**Task statement**
Send back the records in full, character for character.

**Dataset records**

....

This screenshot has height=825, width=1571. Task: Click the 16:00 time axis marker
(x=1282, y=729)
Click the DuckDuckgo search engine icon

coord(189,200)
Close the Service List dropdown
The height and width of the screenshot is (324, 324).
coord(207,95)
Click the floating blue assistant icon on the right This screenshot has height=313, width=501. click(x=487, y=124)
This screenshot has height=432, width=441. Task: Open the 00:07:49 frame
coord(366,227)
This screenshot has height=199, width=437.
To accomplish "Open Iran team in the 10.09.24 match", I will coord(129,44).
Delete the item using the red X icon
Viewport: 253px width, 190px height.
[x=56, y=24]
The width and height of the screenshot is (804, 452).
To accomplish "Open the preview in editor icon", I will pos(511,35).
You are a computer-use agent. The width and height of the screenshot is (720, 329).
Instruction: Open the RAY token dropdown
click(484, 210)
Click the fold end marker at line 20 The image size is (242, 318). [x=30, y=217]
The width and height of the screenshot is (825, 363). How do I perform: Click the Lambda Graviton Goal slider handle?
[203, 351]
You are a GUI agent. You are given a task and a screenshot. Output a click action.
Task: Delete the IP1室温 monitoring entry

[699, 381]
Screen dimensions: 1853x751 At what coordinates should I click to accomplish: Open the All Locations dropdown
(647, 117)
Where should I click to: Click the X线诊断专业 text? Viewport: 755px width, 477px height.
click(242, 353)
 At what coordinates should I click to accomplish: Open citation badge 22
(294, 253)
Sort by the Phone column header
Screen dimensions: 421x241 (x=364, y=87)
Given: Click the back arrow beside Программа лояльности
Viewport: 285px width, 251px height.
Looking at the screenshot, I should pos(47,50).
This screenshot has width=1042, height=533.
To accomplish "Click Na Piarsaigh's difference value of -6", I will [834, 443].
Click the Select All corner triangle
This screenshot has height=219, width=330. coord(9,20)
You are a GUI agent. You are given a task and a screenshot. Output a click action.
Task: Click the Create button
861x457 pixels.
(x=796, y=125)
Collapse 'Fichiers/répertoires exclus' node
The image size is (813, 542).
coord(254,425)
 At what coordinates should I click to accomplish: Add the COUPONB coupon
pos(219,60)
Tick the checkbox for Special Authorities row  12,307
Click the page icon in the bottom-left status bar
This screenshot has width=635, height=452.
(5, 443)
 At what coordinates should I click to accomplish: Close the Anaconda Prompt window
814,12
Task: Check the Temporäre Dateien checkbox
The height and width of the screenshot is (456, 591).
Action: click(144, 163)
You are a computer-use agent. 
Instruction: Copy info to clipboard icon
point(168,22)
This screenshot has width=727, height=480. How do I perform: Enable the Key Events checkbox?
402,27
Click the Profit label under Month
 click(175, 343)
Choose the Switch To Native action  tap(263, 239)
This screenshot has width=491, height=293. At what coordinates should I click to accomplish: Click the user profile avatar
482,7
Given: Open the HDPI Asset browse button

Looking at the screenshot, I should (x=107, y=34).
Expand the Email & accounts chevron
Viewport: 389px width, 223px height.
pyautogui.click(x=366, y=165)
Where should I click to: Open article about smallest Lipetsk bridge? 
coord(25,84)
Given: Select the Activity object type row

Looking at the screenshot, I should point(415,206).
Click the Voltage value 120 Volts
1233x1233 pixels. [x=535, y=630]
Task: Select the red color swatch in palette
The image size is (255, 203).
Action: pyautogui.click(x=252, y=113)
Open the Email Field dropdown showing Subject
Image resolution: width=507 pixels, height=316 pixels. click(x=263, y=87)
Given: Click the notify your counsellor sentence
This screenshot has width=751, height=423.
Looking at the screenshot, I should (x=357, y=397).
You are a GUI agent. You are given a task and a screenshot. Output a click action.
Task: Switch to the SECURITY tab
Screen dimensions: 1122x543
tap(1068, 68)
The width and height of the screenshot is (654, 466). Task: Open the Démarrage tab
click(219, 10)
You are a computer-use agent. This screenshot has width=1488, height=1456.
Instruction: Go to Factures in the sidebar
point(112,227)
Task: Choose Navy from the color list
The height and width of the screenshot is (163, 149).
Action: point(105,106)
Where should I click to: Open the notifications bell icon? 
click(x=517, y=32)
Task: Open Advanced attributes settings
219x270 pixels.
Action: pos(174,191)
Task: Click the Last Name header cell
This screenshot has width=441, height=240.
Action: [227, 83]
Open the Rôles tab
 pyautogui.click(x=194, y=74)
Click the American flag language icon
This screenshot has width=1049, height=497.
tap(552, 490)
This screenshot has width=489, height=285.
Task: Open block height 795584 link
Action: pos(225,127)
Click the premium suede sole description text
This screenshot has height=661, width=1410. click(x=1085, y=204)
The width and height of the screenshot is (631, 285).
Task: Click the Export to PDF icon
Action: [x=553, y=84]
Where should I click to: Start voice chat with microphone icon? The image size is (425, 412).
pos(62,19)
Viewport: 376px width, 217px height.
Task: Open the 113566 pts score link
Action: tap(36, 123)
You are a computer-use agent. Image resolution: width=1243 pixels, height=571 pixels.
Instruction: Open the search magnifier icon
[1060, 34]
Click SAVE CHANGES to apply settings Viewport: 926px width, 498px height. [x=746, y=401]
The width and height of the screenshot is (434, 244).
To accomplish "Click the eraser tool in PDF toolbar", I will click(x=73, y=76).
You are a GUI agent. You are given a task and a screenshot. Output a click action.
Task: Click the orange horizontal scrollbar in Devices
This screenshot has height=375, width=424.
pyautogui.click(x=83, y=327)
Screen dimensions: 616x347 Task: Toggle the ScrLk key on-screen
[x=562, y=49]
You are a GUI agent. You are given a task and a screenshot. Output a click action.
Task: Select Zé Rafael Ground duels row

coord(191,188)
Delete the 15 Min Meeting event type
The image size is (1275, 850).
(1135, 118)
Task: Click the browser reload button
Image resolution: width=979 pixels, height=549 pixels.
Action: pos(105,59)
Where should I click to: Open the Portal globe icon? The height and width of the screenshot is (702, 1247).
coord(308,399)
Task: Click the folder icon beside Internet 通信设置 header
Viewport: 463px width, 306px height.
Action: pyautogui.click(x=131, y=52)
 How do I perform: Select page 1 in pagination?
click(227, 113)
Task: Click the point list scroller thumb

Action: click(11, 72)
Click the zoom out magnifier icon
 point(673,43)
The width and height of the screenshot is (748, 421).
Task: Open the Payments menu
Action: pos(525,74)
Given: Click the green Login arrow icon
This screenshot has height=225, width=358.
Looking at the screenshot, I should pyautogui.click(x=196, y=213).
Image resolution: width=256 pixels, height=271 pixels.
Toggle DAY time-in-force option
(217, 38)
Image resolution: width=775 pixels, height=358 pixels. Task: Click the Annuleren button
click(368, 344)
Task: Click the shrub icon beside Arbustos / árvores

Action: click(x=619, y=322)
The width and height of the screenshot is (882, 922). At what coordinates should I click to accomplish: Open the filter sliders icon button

....

**Task output**
This screenshot has height=825, width=1571. Task: Click the 16:00 time axis marker
(x=1282, y=729)
Click the DuckDuckgo search engine icon

coord(189,200)
Close the Service List dropdown
The height and width of the screenshot is (324, 324).
coord(207,95)
Click the floating blue assistant icon on the right This screenshot has height=313, width=501. click(x=487, y=124)
This screenshot has height=432, width=441. Task: Open the 00:07:49 frame
coord(366,227)
This screenshot has height=199, width=437.
To accomplish "Open Iran team in the 10.09.24 match", I will coord(129,44).
Delete the item using the red X icon
Viewport: 253px width, 190px height.
[x=56, y=24]
The width and height of the screenshot is (804, 452).
To accomplish "Open the preview in editor icon", I will pos(511,35).
You are a computer-use agent. The width and height of the screenshot is (720, 329).
Instruction: Open the RAY token dropdown
click(484, 210)
Click the fold end marker at line 20 The image size is (242, 318). [x=30, y=217]
The width and height of the screenshot is (825, 363). How do I perform: Click the Lambda Graviton Goal slider handle?
[203, 351]
You are a GUI agent. You are given a task and a screenshot. Output a click action.
Task: Delete the IP1室温 monitoring entry

[699, 381]
Screen dimensions: 1853x751 At what coordinates should I click to accomplish: Open the All Locations dropdown
(647, 117)
Where should I click to: Click the X线诊断专业 text? Viewport: 755px width, 477px height.
click(242, 353)
 At what coordinates should I click to accomplish: Open citation badge 22
(294, 253)
Sort by the Phone column header
Screen dimensions: 421x241 (x=364, y=87)
Given: Click the back arrow beside Программа лояльности
Viewport: 285px width, 251px height.
Looking at the screenshot, I should pos(47,50).
This screenshot has width=1042, height=533.
To accomplish "Click Na Piarsaigh's difference value of -6", I will [834, 443].
Click the Select All corner triangle
This screenshot has height=219, width=330. coord(9,20)
You are a GUI agent. You are given a task and a screenshot. Output a click action.
Task: Click the Create button
861x457 pixels.
(x=796, y=125)
Collapse 'Fichiers/répertoires exclus' node
The image size is (813, 542).
coord(254,425)
 At what coordinates should I click to accomplish: Add the COUPONB coupon
pos(219,60)
Tick the checkbox for Special Authorities row  12,307
Click the page icon in the bottom-left status bar
This screenshot has width=635, height=452.
(5, 443)
 At what coordinates should I click to accomplish: Close the Anaconda Prompt window
814,12
Task: Check the Temporäre Dateien checkbox
The height and width of the screenshot is (456, 591).
Action: click(144, 163)
You are a computer-use agent. 
Instruction: Copy info to clipboard icon
point(168,22)
This screenshot has width=727, height=480. How do I perform: Enable the Key Events checkbox?
402,27
Click the Profit label under Month
 click(175, 343)
Choose the Switch To Native action  tap(263, 239)
This screenshot has width=491, height=293. At what coordinates should I click to accomplish: Click the user profile avatar
482,7
Given: Open the HDPI Asset browse button

Looking at the screenshot, I should (x=107, y=34).
Expand the Email & accounts chevron
Viewport: 389px width, 223px height.
pyautogui.click(x=366, y=165)
Where should I click to: Open article about smallest Lipetsk bridge? 
coord(25,84)
Given: Select the Activity object type row

Looking at the screenshot, I should point(415,206).
Click the Voltage value 120 Volts
1233x1233 pixels. [x=535, y=630]
Task: Select the red color swatch in palette
The image size is (255, 203).
Action: pyautogui.click(x=252, y=113)
Open the Email Field dropdown showing Subject
Image resolution: width=507 pixels, height=316 pixels. click(x=263, y=87)
Given: Click the notify your counsellor sentence
This screenshot has width=751, height=423.
Looking at the screenshot, I should (x=357, y=397).
You are a GUI agent. You are given a task and a screenshot. Output a click action.
Task: Switch to the SECURITY tab
Screen dimensions: 1122x543
tap(1068, 68)
The width and height of the screenshot is (654, 466). Task: Open the Démarrage tab
click(219, 10)
You are a computer-use agent. This screenshot has width=1488, height=1456.
Instruction: Go to Factures in the sidebar
point(112,227)
Task: Choose Navy from the color list
The height and width of the screenshot is (163, 149).
Action: point(105,106)
Where should I click to: Open the notifications bell icon? 
click(x=517, y=32)
Task: Open Advanced attributes settings
219x270 pixels.
Action: pos(174,191)
Task: Click the Last Name header cell
This screenshot has width=441, height=240.
Action: [227, 83]
Open the Rôles tab
 pyautogui.click(x=194, y=74)
Click the American flag language icon
This screenshot has width=1049, height=497.
tap(552, 490)
This screenshot has width=489, height=285.
Task: Open block height 795584 link
Action: pos(225,127)
Click the premium suede sole description text
This screenshot has height=661, width=1410. click(x=1085, y=204)
The width and height of the screenshot is (631, 285).
Task: Click the Export to PDF icon
Action: [x=553, y=84]
Where should I click to: Start voice chat with microphone icon? The image size is (425, 412).
pos(62,19)
Viewport: 376px width, 217px height.
Task: Open the 113566 pts score link
Action: tap(36, 123)
You are a computer-use agent. Image resolution: width=1243 pixels, height=571 pixels.
Instruction: Open the search magnifier icon
[1060, 34]
Click SAVE CHANGES to apply settings Viewport: 926px width, 498px height. [x=746, y=401]
The width and height of the screenshot is (434, 244).
To accomplish "Click the eraser tool in PDF toolbar", I will click(x=73, y=76).
You are a GUI agent. You are given a task and a screenshot. Output a click action.
Task: Click the orange horizontal scrollbar in Devices
This screenshot has height=375, width=424.
pyautogui.click(x=83, y=327)
Screen dimensions: 616x347 Task: Toggle the ScrLk key on-screen
[x=562, y=49]
You are a GUI agent. You are given a task and a screenshot. Output a click action.
Task: Select Zé Rafael Ground duels row

coord(191,188)
Delete the 15 Min Meeting event type
The image size is (1275, 850).
(1135, 118)
Task: Click the browser reload button
Image resolution: width=979 pixels, height=549 pixels.
Action: pos(105,59)
Where should I click to: Open the Portal globe icon? The height and width of the screenshot is (702, 1247).
coord(308,399)
Task: Click the folder icon beside Internet 通信设置 header
Viewport: 463px width, 306px height.
Action: pyautogui.click(x=131, y=52)
 How do I perform: Select page 1 in pagination?
click(227, 113)
Task: Click the point list scroller thumb

Action: click(11, 72)
Click the zoom out magnifier icon
 point(673,43)
The width and height of the screenshot is (748, 421).
Task: Open the Payments menu
Action: pos(525,74)
Given: Click the green Login arrow icon
This screenshot has height=225, width=358.
Looking at the screenshot, I should pyautogui.click(x=196, y=213).
Image resolution: width=256 pixels, height=271 pixels.
Toggle DAY time-in-force option
(217, 38)
Image resolution: width=775 pixels, height=358 pixels. Task: Click the Annuleren button
click(368, 344)
Task: Click the shrub icon beside Arbustos / árvores

Action: click(x=619, y=322)
The width and height of the screenshot is (882, 922). At what coordinates should I click to accomplish: Open the filter sliders icon button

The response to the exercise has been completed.